Tate’s pop-up takeout menus have ranged from $40 to $50 for the optional multicourse set with a drink. And both meals I ate were worth it. But pricing remains a conundrum Tate hopes to solve creatively by advocating for support, government or otherwise, to subsidize food businesses that engage with their communities.
“In the same way new condos have to set a certain amount of units aside for affordable housing, why can’t that happen in food? It’s just that nobody is thinking about it.”

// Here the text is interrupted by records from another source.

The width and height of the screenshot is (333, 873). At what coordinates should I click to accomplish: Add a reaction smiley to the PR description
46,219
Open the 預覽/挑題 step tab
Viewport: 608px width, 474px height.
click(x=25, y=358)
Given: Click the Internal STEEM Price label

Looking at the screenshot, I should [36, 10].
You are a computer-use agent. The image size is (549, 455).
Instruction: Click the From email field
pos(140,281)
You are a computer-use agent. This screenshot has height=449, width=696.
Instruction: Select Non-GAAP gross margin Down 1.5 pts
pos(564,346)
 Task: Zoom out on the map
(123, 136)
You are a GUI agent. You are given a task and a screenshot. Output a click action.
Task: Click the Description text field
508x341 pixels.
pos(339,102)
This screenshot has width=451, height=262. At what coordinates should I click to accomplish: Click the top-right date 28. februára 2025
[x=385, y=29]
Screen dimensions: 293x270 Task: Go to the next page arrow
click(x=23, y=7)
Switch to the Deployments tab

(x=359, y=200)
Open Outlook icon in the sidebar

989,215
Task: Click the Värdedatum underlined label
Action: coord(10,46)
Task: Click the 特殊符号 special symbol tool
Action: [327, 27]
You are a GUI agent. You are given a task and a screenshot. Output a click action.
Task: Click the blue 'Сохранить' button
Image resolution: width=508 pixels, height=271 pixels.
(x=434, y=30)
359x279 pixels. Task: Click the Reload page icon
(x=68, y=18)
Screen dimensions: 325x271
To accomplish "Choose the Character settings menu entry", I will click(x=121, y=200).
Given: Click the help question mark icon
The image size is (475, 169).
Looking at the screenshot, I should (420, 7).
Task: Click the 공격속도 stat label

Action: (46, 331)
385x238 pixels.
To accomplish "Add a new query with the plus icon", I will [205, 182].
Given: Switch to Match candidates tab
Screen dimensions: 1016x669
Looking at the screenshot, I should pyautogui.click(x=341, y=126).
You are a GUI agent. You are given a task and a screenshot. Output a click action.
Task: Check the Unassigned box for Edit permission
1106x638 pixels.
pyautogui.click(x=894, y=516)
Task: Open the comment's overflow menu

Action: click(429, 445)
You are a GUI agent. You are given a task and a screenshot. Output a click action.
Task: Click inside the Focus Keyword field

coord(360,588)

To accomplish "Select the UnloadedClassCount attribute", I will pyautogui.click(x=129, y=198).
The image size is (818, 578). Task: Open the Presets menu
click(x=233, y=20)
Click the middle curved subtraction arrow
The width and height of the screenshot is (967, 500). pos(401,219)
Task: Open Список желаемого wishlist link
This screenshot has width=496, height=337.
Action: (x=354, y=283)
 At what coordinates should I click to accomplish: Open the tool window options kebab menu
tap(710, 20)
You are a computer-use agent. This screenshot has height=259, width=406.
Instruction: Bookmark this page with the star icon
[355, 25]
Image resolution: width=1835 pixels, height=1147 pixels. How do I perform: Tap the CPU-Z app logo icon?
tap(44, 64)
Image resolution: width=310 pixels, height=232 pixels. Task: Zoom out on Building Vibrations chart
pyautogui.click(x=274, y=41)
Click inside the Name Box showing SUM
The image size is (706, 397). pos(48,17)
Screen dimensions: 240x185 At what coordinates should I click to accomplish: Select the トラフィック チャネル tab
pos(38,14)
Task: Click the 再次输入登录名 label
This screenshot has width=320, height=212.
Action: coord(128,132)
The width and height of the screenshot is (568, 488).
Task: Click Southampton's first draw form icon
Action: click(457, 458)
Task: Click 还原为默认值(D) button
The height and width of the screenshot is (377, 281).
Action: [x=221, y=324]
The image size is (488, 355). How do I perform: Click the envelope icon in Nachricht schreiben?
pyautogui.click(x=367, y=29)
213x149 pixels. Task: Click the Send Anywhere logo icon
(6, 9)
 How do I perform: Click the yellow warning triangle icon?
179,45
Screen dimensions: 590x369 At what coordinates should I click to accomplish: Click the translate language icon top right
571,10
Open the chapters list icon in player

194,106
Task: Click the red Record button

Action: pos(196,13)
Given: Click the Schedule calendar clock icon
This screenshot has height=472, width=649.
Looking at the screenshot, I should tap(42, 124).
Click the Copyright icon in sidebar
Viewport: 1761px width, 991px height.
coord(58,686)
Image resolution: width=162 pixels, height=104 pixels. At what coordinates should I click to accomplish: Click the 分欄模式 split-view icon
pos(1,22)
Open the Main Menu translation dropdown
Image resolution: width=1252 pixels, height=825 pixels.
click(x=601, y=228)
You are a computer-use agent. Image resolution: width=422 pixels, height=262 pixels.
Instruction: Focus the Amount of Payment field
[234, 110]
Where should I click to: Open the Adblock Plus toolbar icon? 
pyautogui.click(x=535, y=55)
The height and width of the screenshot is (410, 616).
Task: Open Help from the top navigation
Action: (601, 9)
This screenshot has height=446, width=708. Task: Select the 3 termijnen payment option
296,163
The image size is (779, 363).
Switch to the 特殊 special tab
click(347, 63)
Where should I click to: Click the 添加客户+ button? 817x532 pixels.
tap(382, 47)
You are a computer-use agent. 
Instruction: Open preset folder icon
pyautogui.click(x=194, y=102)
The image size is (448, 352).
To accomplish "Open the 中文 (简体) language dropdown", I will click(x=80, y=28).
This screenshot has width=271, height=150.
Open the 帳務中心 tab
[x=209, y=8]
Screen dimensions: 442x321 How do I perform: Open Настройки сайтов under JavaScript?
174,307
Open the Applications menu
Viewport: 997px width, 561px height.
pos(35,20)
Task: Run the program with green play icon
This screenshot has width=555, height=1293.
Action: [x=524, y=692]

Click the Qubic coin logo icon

Omar Tate is thinking about it. He’s writing about it and cooking about it, too. His recent poem “How many miles is 5280 feet” powerfully evokes the February killing of Ahmaud Arbery in Georgia. The turmoil following the murder of George Floyd will surely emerge in some form from Tate’s creativity, as well, though it’s still too soon to know what.
“We’re going to have to stand in the rubble of Rome and have a discussion,” says Tate, who says he’s at an advantage as a host for such dialogue because, “I offer you a piece of cake at the end after I’ve said something uncomfortable. But it’s going to be a Black-ass cake.”